__Given problem 1__
Answer these from the mortgage text below:
(a) What amount would the bidder probably need on a cashier's check at the foreclosure sale?
(b) What monthly payment on the first mortgage does the example assume?
(c) What idea did smart financiers come up with?
__Given problem 2__
Please write out the part of the mortgage text below between "Okay, so in" and "second mortgage.  Yikes!", inclusive, with no changes.
__Given problem 3__
For each statement, say whether the mortgage text below agrees with it, and quote the words that decide it:
(a) The second mortgage in the example was for $200,000.
(b) The example has the foreclosure taking 12 months.
(c) Commercial second mortgages behind large first mortgages are described as safe.

__Text__

The reason why is because the bidder has to show up at the foreclosure sale with enough cash to pay off the entire foreclosing first mortgage.  If the first mortgage was was originally $1.5 million, with accrued interest, late charges, penalties, legal fees, and foreclosure costs, the bidder would probably have to bring a cashier's check to the foreclosure sale of almost $2 million!  This just doesn't happen in real life.

Okay, so in our example, we made a $200,000 second mortgage behind a $1.5 million first mortgage.  We have to keep the first mortgage current, and let's suppose the monthly payments on the underlying first mortgage were $15,000 per month.  If the foreclosure took 18 months, the second mortgage holder would have to advance 18 payments of $15,000 or $270,000 - just to protect a tiny $200,000 second mortgage.  Yikes!

Clearly commercial second mortgages behind large first mortgages are darned risky.  Therefore smart financiers came up with the idea of mezzanine loans.

__Dataset__
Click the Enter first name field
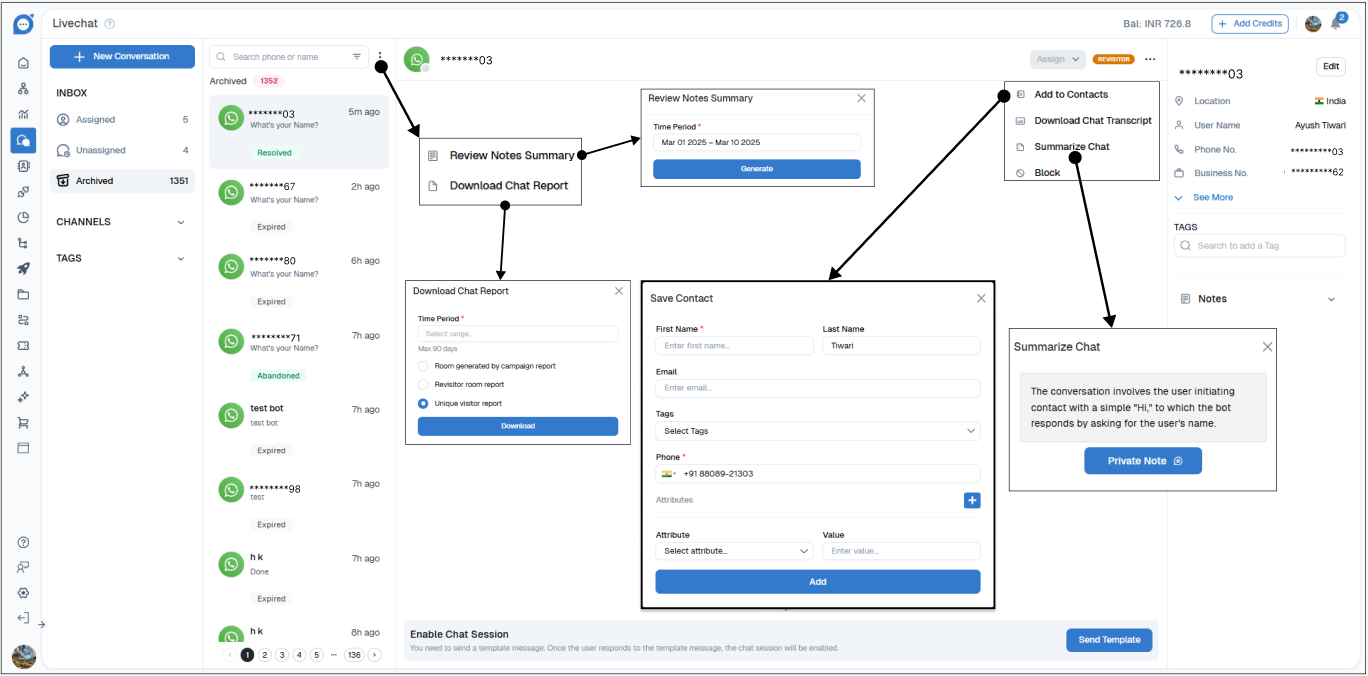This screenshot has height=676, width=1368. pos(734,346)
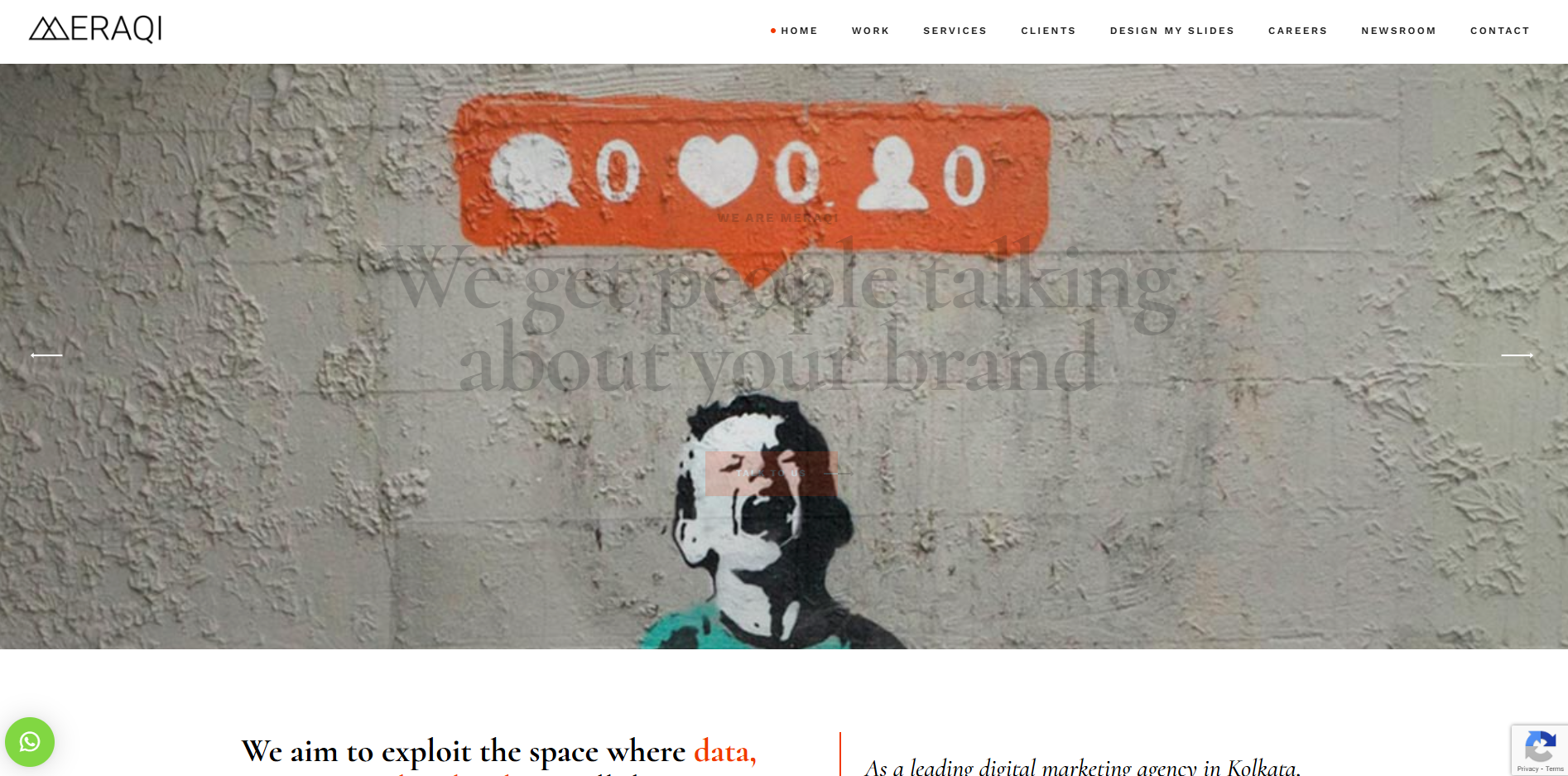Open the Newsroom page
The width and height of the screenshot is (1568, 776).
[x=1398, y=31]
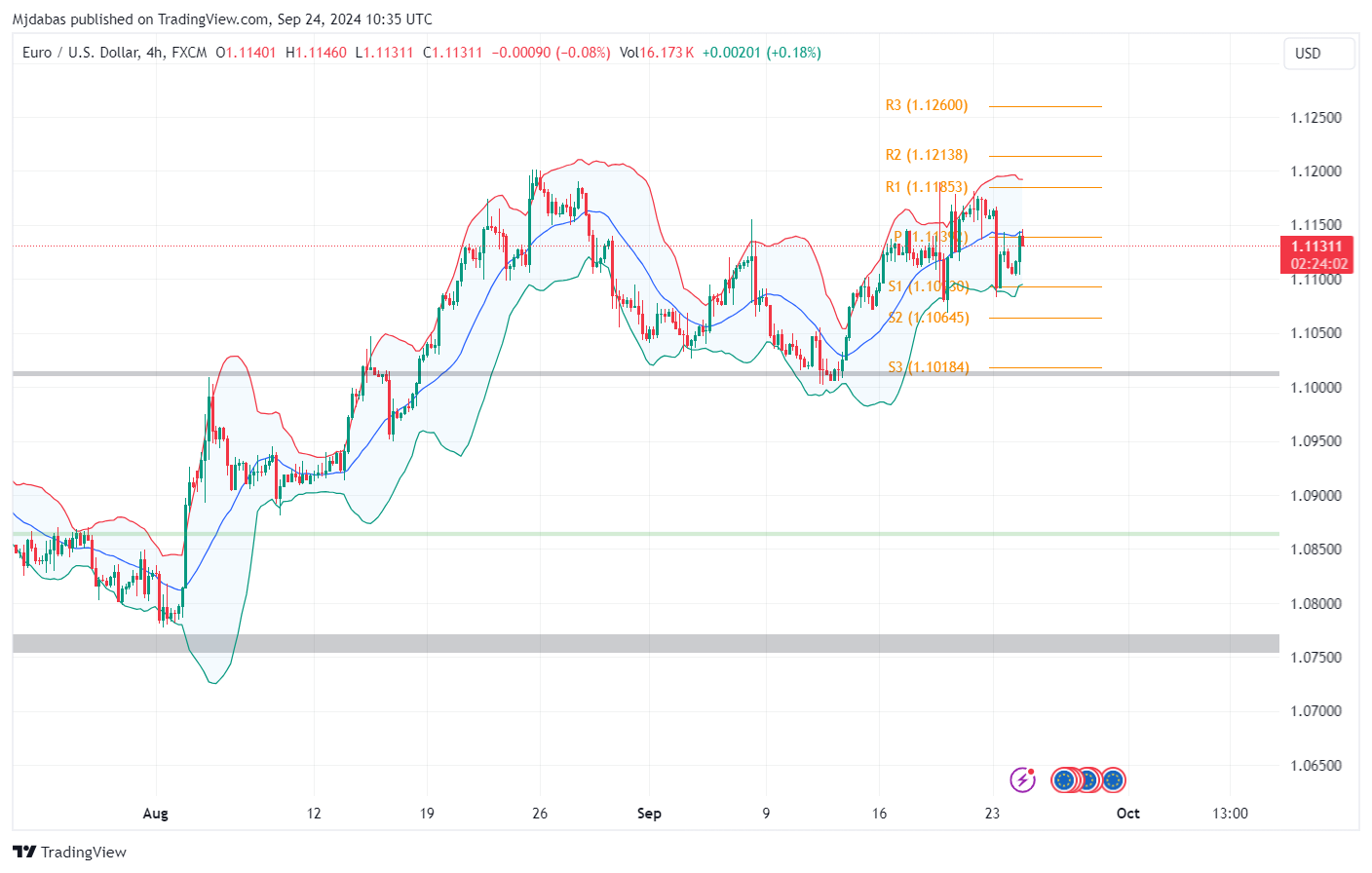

__Full answer 1__
(a) Almost $2 million.
(b) $15,000 per month.
(c) Mezzanine loans.

__Full answer 2__
Okay, so in our example, we made a $200,000 second mortgage behind a $1.5 million first mortgage.  We have to keep the first mortgage current, and let's suppose the monthly payments on the underlying first mortgage were $15,000 per month.  If the foreclosure took 18 months, the second mortgage holder would have to advance 18 payments of $15,000 or $270,000 - just to protect a tiny $200,000 second mortgage.  Yikes!

__Full answer 3__
(a) Yes: "we made a $200,000 second mortgage behind a $1.5 million first mortgage"
(b) No: "If the foreclosure took 18 months"
(c) No: "Clearly commercial second mortgages behind large first mortgages are darned risky."